Work to complete
Return the span of the Mary Poppins article that opens with the words "Mary Poppins first" and closes after the words "her own siblings.", copied exactly.

Passage
* * *

By Christine Frezza

 

Mary Poppins’ appearances in the books, the movie, and the musical have been filling our imaginations for more than eighty years, even though the manners and customs she taught are long past. Our desire to explore the times of our ancestors, our longing for happy endings (especially with magic!) and our enjoyment of the music associated with the shows all play their part in keeping this story one that audiences worldwide continue to want to experience.

Mary Poppins first came into being in 1934, through a children’s book written by the Australian novelist Pamela Travers (who wrote under the penname P. L. Travers); the character was modelled after Travers’s great aunt, with the antics of the rest of the fictional Banks family reflecting the actions of her own siblings.

Walt Disney got the rights to the book four years later, though it took nearly thirty years before it became the movie we know, because of arguments between Travers and Disney over the changes he wished to make. (The struggle to get the rights and Travers’s opinion of the adaptation were themselves the subject of a later Disney movie, Saving Mr. Banks, released in 2013.)

Disney’s movie was and is a huge success. “Mary Poppins was released on August 27, 1964, to universal acclaim, receiving a total of thirteen Academy Award nominations, including Best Picture—an unsurpassed record for any other film released by Walt Disney Studios—and won five: Best Actress for Andrews, Best Film Editing, Best Original Music Score, Best Visual Effects, and Best Original Song” (“Mary Poppins (film),” Wikipedia, https://en.wikipedia.org/wiki /Mary_Poppins_(film), 2016).

Most audiences are more familiar with the movie than the series of seven novels that Travers wrote between 1934 and 1988. But there is now another version to add to the variety of Poppins adventures we can delight in. Thirty years after the Disney movie was released and two years before Pamela Travers died, Cameron Mackintosh (producer of Les Misérables, Phantom of the Opera, Oliver, Miss Saigon) met the author, and received permission to create a stage musical from her books. He hired Julian Fellowes (creator of Downton Abbey) to write the script, and in 2004, the musical was performed in London’s West End, opening two years later on Broadway.

Composer-lyricists of additional songs for the stage musical were George Stiles and Anthony Drewe, in accordance with Travers’s conditions that no additional songs be written by the Shermans, who had written the songs for the Disney movie. Stiles and Drewe were worried: “we knew that to be successful, it would have to include all those songs that everybody loves from the movie” (Tony Brown, Finding 'Mary Poppins' from book to movie to stage, In The Plain Dealer, July 11, 2009, http://www.cleveland.com/onstage/index.ssf/2009/07/ finding_mary_poppins_from_book.html). They wrote “Practically Perfect” in the Sherman style, and agreement was reached between Mackintosh and Disney that this stage musical could use a number of the movie songs, with additional ones added by the two new writers. In the past twelve years, international success has followed the musical, just like the movie and the books.

In all versions, the story is set in London in the early 1900s just before women were given the vote, when the well-off middle class had a number of servants to hand (cook, housekeeper, maids, and sometimes a butler). If they had children, as do the Banks, there was, of course, a Nanny. “Not quite part of the family and more than just an employee, idealised and demonised, the nanny has always had a difficult role in family life” (http://www.thehistorypress.co.uk/ index.php/updates/The-ups-and-downs-of-the-British-Nanny/#sthash.cd0UpaUj.dpuf).

* * *

Data shown
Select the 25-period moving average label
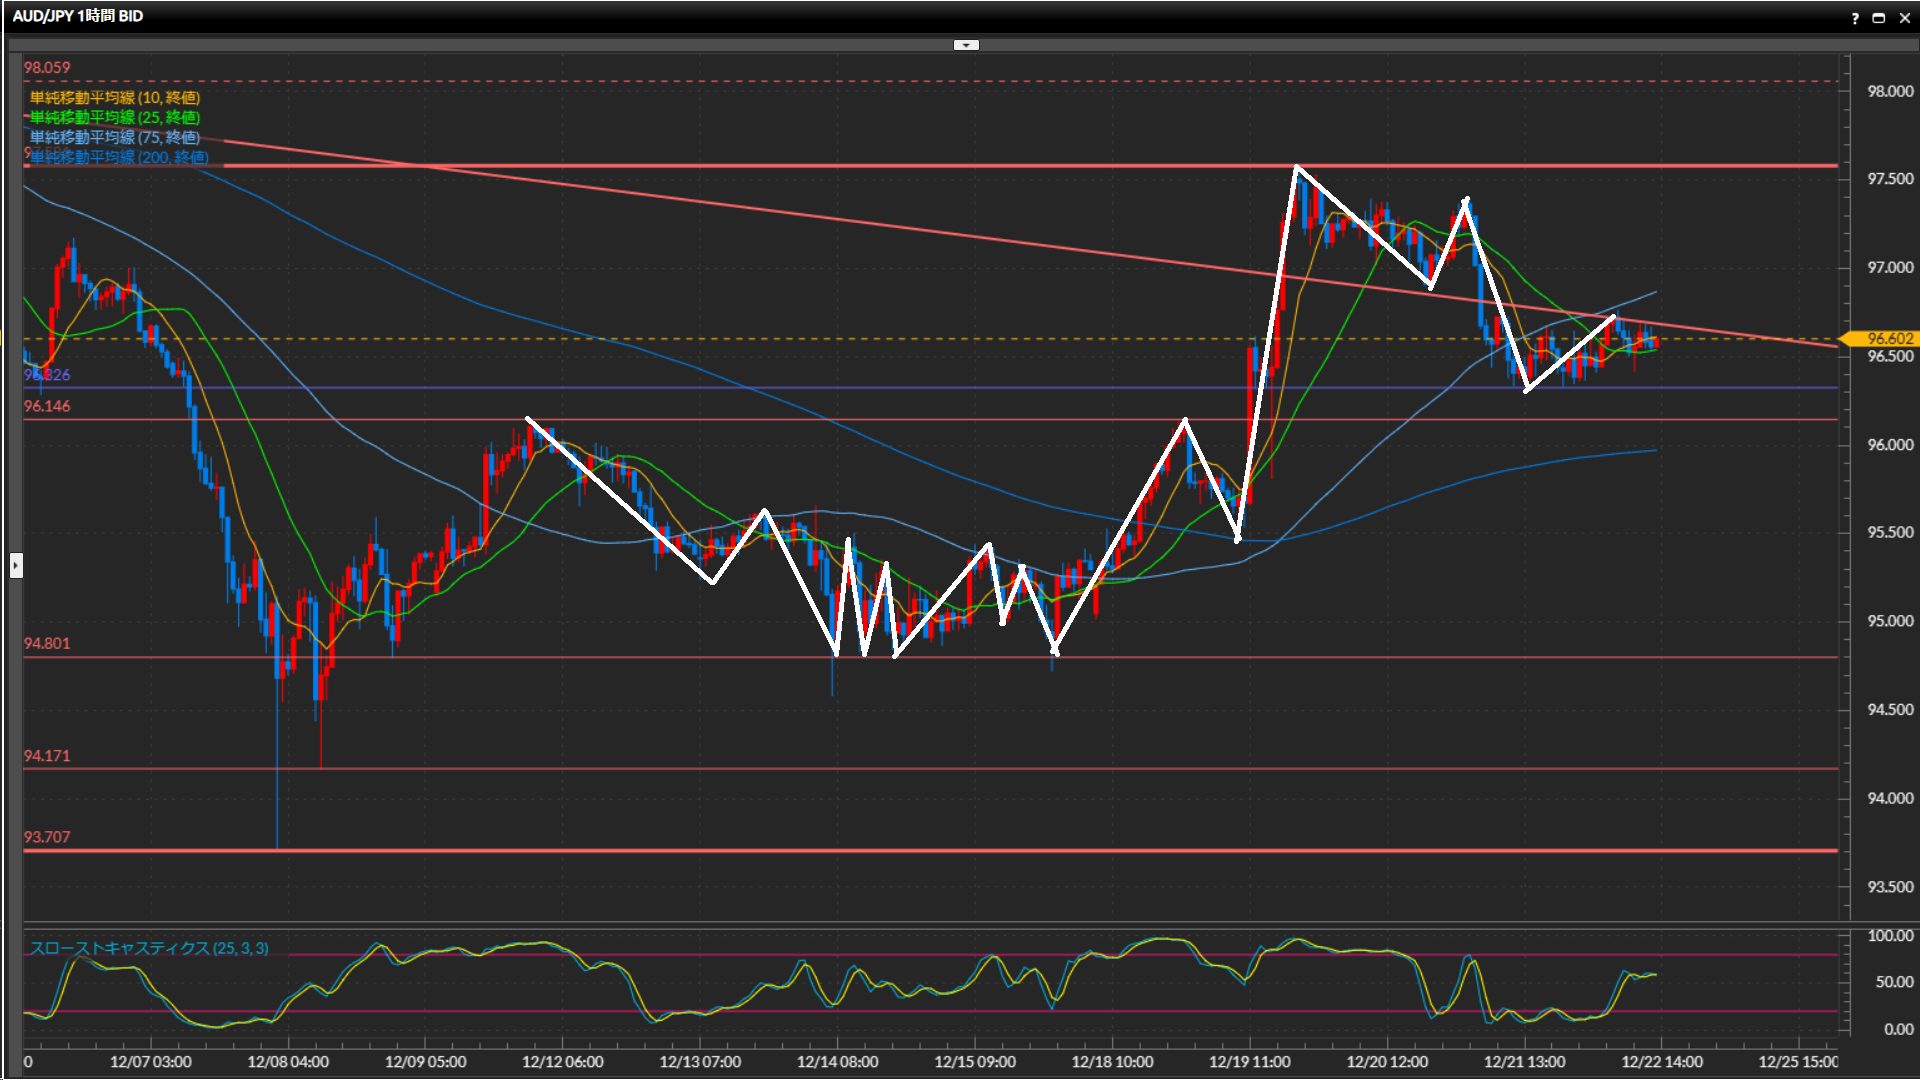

* * *

Task solution
Mary Poppins first came into being in 1934, through a children’s book written by the Australian novelist Pamela Travers (who wrote under the penname P. L. Travers); the character was modelled after Travers’s great aunt, with the antics of the rest of the fictional Banks family reflecting the actions of her own siblings.